An internal error occurred during: "Update Hierarchy". Tried to create a TypeHierarchyPipelineOptionsHierarchy for a Java Project my-artifact-rafa where no PipelineOptions type exists.

Updating the artifact google-cloud-dataflow-java-sdk-all from 1.9.0 to 2.0.0-beta1 or 2.0.0-beta2 on pom.xml shows this error instead when running the pipeline:

Exception in thread "main" java.lang.Error: Unresolved compilation problems: 
    PipelineOptionsFactory cannot be resolved
    Pipeline cannot be resolved to a type
    Pipeline cannot be resolved
    TextIO cannot be resolved
    ParDo cannot be resolved
    TextIO cannot be resolved

    at com.google.cloud.dataflow.examples.WordCount.main(WordCount.java:191)

Any guidance would be appreciated.

Thanks, Rafa

davorbonaci commented 7 years ago

@tgroh, can you please take a look?

tgroh commented 7 years ago

Usually, this occurs due to the maven view of the dependencies being out of sync with the declared dependencies of the project.
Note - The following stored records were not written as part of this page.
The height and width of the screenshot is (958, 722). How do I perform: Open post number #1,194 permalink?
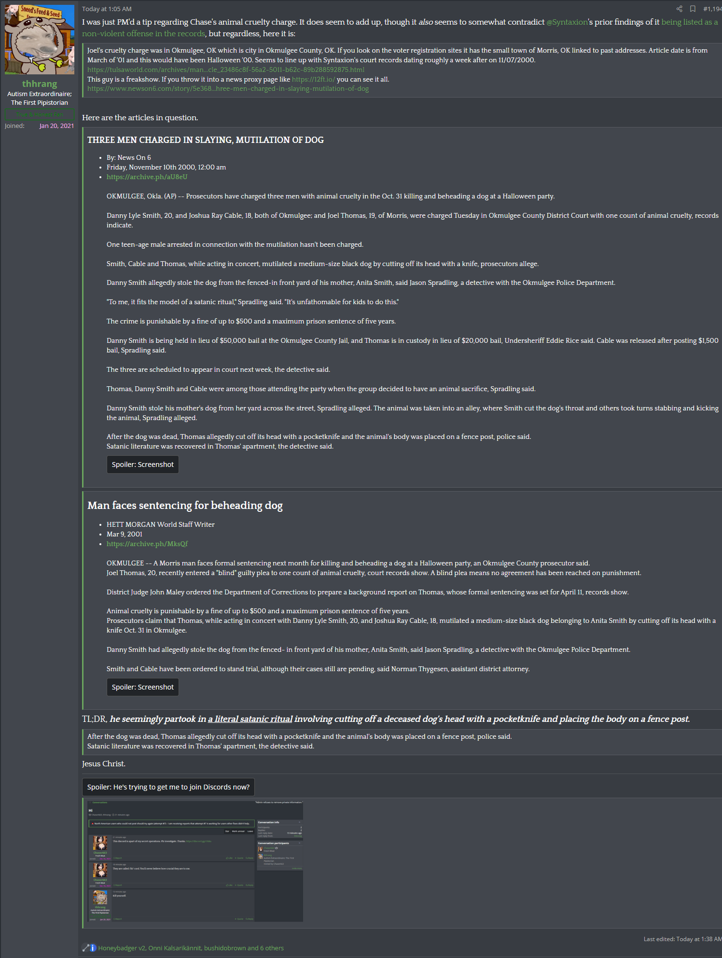[712, 9]
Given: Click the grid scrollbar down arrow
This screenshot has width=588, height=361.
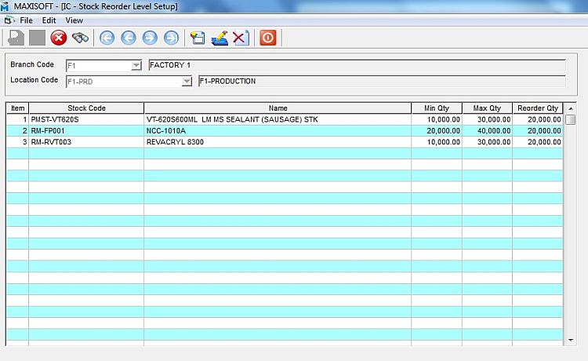Looking at the screenshot, I should coord(571,340).
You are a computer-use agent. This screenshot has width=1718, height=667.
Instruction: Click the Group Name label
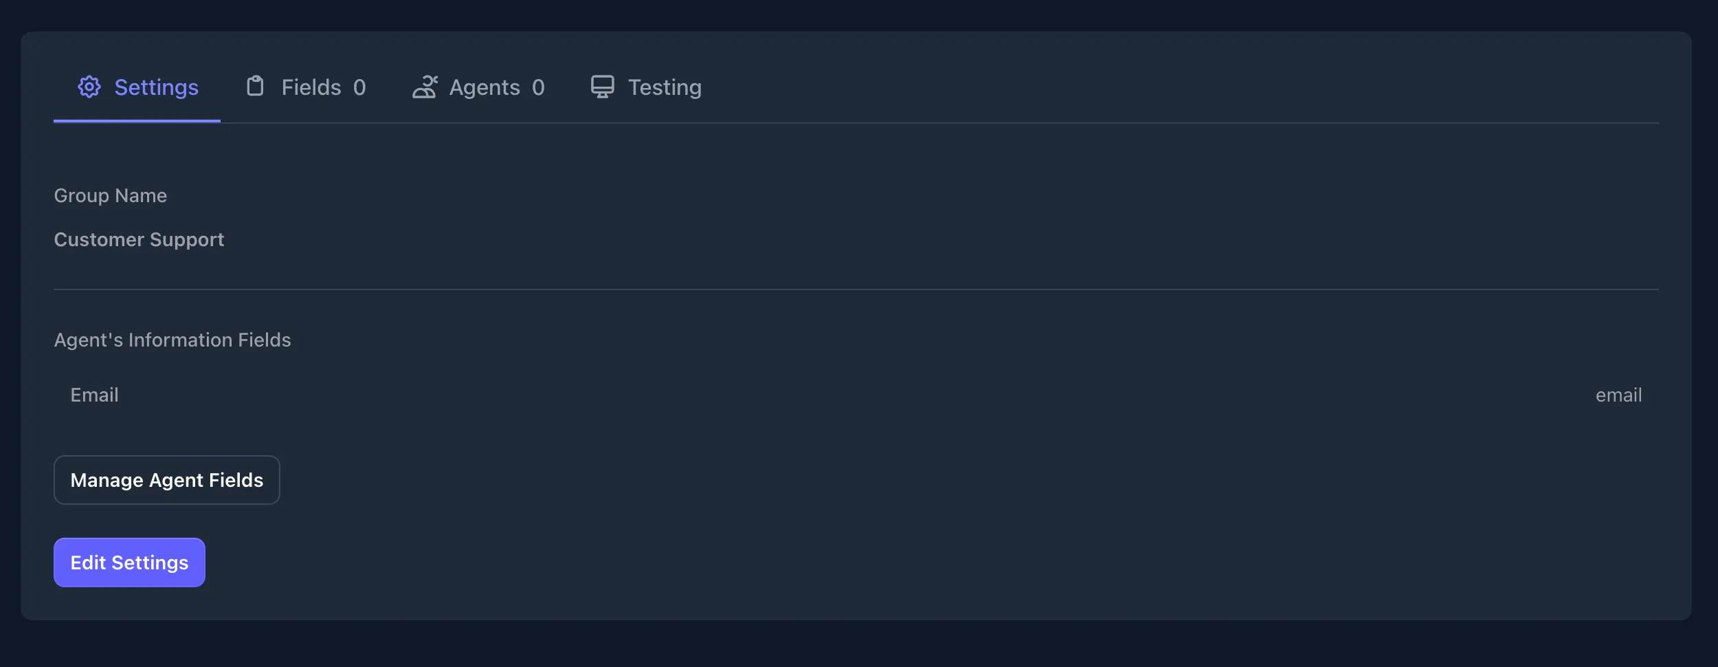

This means the PipelineOptions type is not present within the classpath of the Eclipse Project. The maven dependencies are likely to not have been properly resolved.

From the project context menu, select the Maven -> Update Project item, check the "Force Update of Snapshots/Releases" checkbox, and run the update. This should ensure the Dataflow Jar is on the classpath, which will enable the Dataflow Eclipse Plugin to resolve the base PipelineOptions class, and the remainder of the PipelineOptions class hierarchy.

Updating to a 2.0.0-beta-x version will not work, as the namespaces for all of the underlying PTransforms and Pipeline methods has changed from com.google.cloud.dataflow to org.apache.beam

rafaelsf80 commented 7 years ago

Hi, Thanks for the answer. The issue was the one you described: the maven view was out of sync. However the Force Update did not solve the issue itself. Since I only use maven for this particular project (for nothing else), I removed the $HOME/.m2 content and then after a mvn clean install, everything works properly now. Thanks for the suggestion, Rafa

davorbonaci commented 7 years ago

Thanks for confirming, @rafaelsf80!